I have tried meditation before; I spent most of my early twenties staring earnestly at a candle in 5 minute increments to no avail. Because I’m a stubborn mule, means of de-stressing do not come easy to me. If a room, person or technique is inviting me to relax through their decor, manner or method, my inner voice, the dickhead, will scream back NEVER! And resist, filling my mind with snatches of irritating songs or dramatisations of work related anecdotes.
I don;t know why it won’t let me relax. My inner voice is a dickhead, after all.
So I’ve been meditating for over a month now and I like it. It’s no pressure. Ifv your inner voice decides to list all the times you have been snubbed by a shop assistant, you just let it. Its this aspect of no resistance that I found most appealing – mind control is impossible, we are going to have thoughts, so just bloody have them instead of engaging with them and trying to wrestle them to the metaphorical ground. And what happens next is great: once I let them run off, I gradually stop listening.

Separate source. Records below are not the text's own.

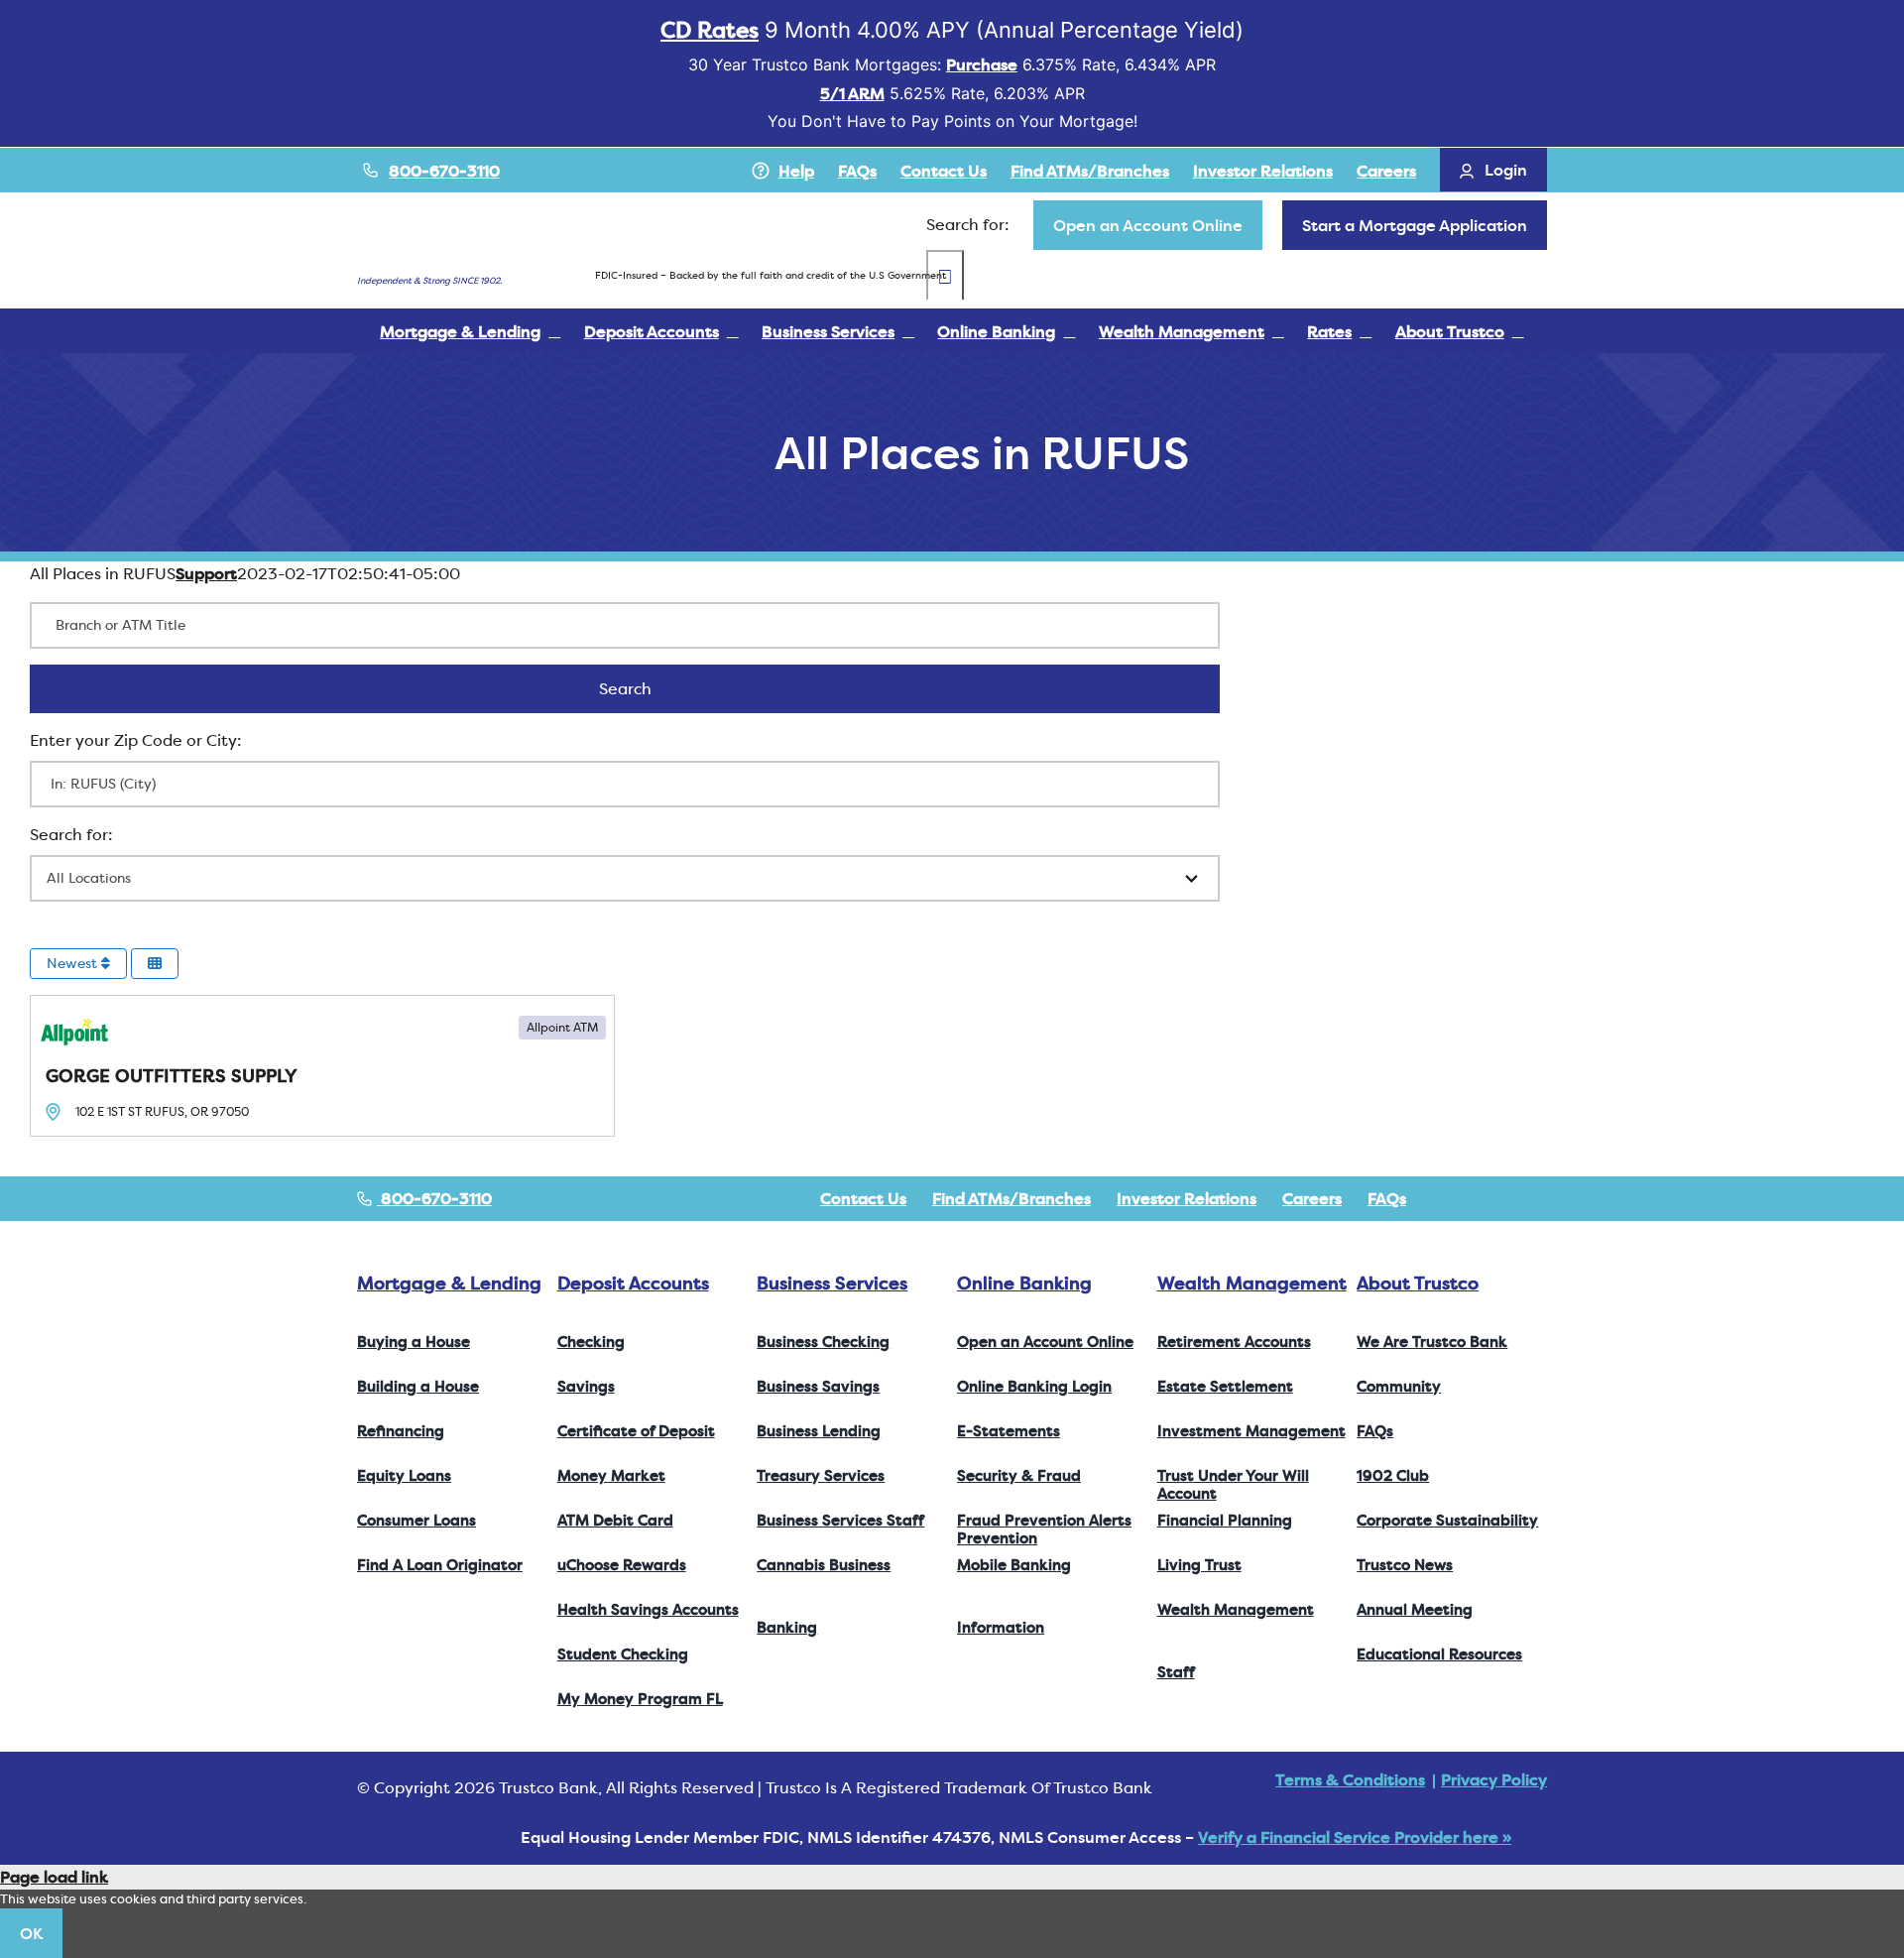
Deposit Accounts (633, 1283)
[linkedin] (1541, 1198)
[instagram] (1509, 1198)
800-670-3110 (444, 171)
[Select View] (154, 963)
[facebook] (1446, 1198)
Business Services (832, 1283)
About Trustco (1418, 1283)
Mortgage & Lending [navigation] (449, 1283)
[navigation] (1147, 225)
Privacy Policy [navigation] (1494, 1779)
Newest (74, 963)
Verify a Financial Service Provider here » (1354, 1837)
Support (206, 573)
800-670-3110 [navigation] (434, 1198)
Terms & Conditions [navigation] (1350, 1779)
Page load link (54, 1877)
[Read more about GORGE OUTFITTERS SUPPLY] (322, 1066)
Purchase (981, 64)
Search (651, 688)
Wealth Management (1252, 1283)
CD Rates (709, 30)
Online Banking (1024, 1283)
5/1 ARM (852, 93)
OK (31, 1933)
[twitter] (1478, 1198)
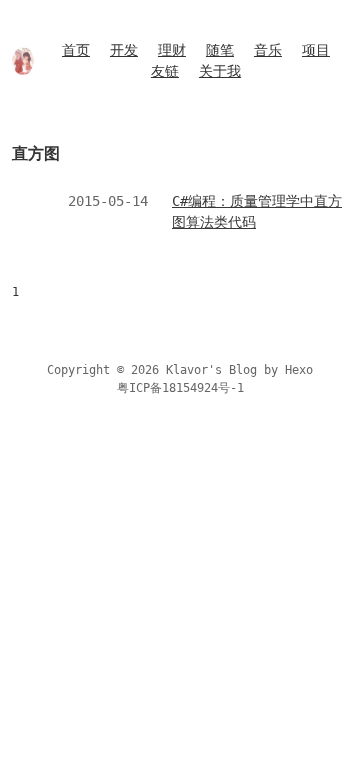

I will make a terrible parent.
This is when I’m happiest with how my sessions go – when I genuinely lift away from my thoughts and achieve a bit of bliss. These sessions generally pass very quickly and I can’t remember what I’ve been thinking about that whole time. That’s the gold standard, right there.
Most of my sessions are still a bit of a battleground, involving me unwittingly chasing dickhead’s thoughts around and then feeling guilty about doing so. I often feel like this is my failure to bear, but TM does not differentiate between ‘good’ and ‘bad’ meditation. Nascent meditators may have grand notions about reaching some subconscious nirvana on their first attempt, but that speaks of our socially conditioned desire to succeed, to be the best, the first, the most. I don’t think that TM urges you to strive for this. By striving for it, you’re bound to fail. Such a joyful ethic!
In stead, the TM approach is this:
Did you close your eyes?
Did you keep your mantra in mind and if you forgot it, did you come back to it?
Did you stretch and come round slowly afterwards?
If yes to these, then you meditated my friend. The quality of the meditation, how surface you stay or deep you go is secondary. In that 20 minutes, you did whatever your brain needed to do: if it was shallow processing, so be it. The trick is not to worry too much about it.
And here I am, sounding like Maharishi when I spend most of my sessions arguing with my own head. I know the menu – I just need to swallow a bit more random thought soup first.